Generally in India, the way we are taught, this kind of discipline is not built in into us. So when teaching students, it becomes difficult in the beginning because there is a laid-back attitude. The laid-back attitude is within themselves. But I have found tricks on how to make them understand that in humorous ways. Without that discipline built in, nobody from outside can bring in that discipline. The discipline has to come from the student himself.

One of the main things in architecture is proportion. And drawing can train you in proportion also, because you have to see something and get the exact [understanding] and that calls for a trained [eye]. That is not talent. I say you need to be careful, you need to have patience. If you can build these qualities which basically comes through discipline. Then you can draw anything. You can draw any complex thing.
I remember Doshi had once drawn a line on my paper and he said the dimension is ‘this much’. When I measured it, it was the exact dimension. Which means he has trained his mind to be able to draw whatever dimensions. And it is purely training based.
Anybody can learn that. But the way you teach it is important.
Generally, the whole trick is to bypass the ego of the student. Because there is this kind of in-built arrogance that they do not want to do a straight line. How do you get them to do that? Because if you ask them ‘Why cannot you draw?’, there is resistance. So I have found out a lot of tricks on how to make that work.
M: Over the years, you have developed styles of your own – in a way that your cartooning style is very different than miniature drawings that you have done for Sangath. How do you negotiate between these? How do you switch from one and go to another? How does your mind make these distinctions?
AR: It all depends.

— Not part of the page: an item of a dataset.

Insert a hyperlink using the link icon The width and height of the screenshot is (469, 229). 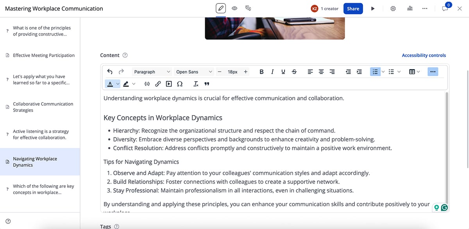(158, 83)
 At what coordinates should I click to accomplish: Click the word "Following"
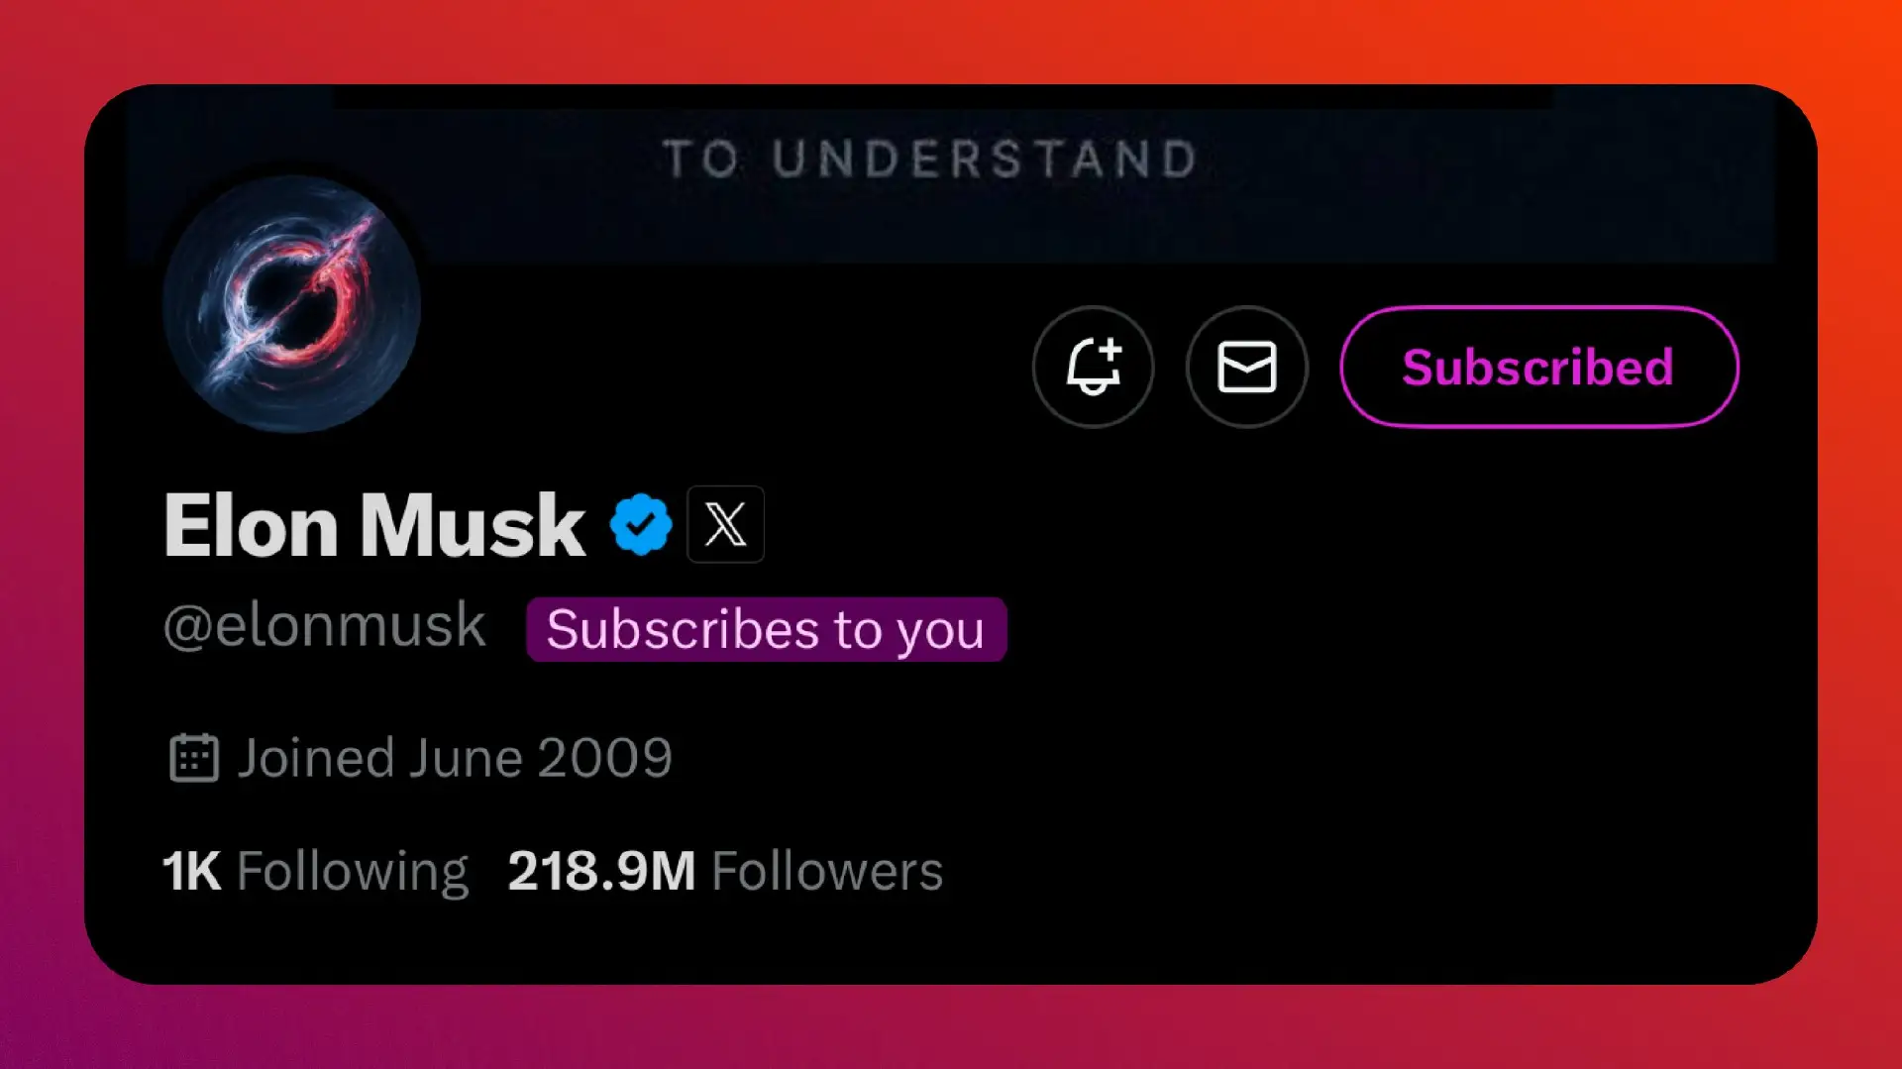[353, 871]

Actually, that also works on the intuitive level, depending on what one is doing. If one is drawing in miniature style, then one needs to remain in that world. That world is the world of telling stories. There, perspective will spoil the drawing. You need to understand the spirit in which the miniature painter [is drawing].
Luckily for me, I went into the depth of all this. So whenever I want to switch over in that kind of style, I can. But the thing is you are entering worlds by the medium and the style you choose; you decide if you are entering into one world or the other. Sometimes, the world is all about flat colours and purely symmetrical designs. When I get into that kind of a drawing, I cannot bring in the miniature sensibilities into that. When I was doing cartoon drawings and thereafter, when I did my architecture drawings, I realised that the cartoon type of medium allows you to capture the spirit further. So, I was blending all my learnings together.
The main purpose in those travel sketches was to capture the spirit of the architecture which is front of you. Photography does that with a lot of constraints. Drawing allows you to do so but provided you know what you are capturing. It is like what Corbusier said ‘Ancestors will speak to you, if you know what to ask’.

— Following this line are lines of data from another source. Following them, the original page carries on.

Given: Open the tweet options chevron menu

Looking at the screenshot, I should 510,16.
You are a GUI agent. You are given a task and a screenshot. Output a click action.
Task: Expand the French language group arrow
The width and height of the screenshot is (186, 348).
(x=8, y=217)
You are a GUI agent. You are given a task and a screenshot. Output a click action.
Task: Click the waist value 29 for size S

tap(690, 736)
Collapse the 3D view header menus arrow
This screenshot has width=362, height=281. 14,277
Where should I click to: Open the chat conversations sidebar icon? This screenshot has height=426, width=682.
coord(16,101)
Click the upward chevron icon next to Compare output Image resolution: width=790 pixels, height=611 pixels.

What I empower the students with is, the power to ask. If you open up that door for the students, the drawing improves like anything. Once the technical aspects, the discipline, is in control, you have the purpose opened up and then the drawing just flows. It is a pleasure to see when students are really open up and start drawing.
M: When you travel and sketch, are there any particular things you look for?
AR: Since I wanted to study, I have a systematic way of looking at things. (I have got both ways.) One is a haphazard way of looking and the systematic way. Depends on what [is required or interests me]. At one particular point of time, I was looking at elements.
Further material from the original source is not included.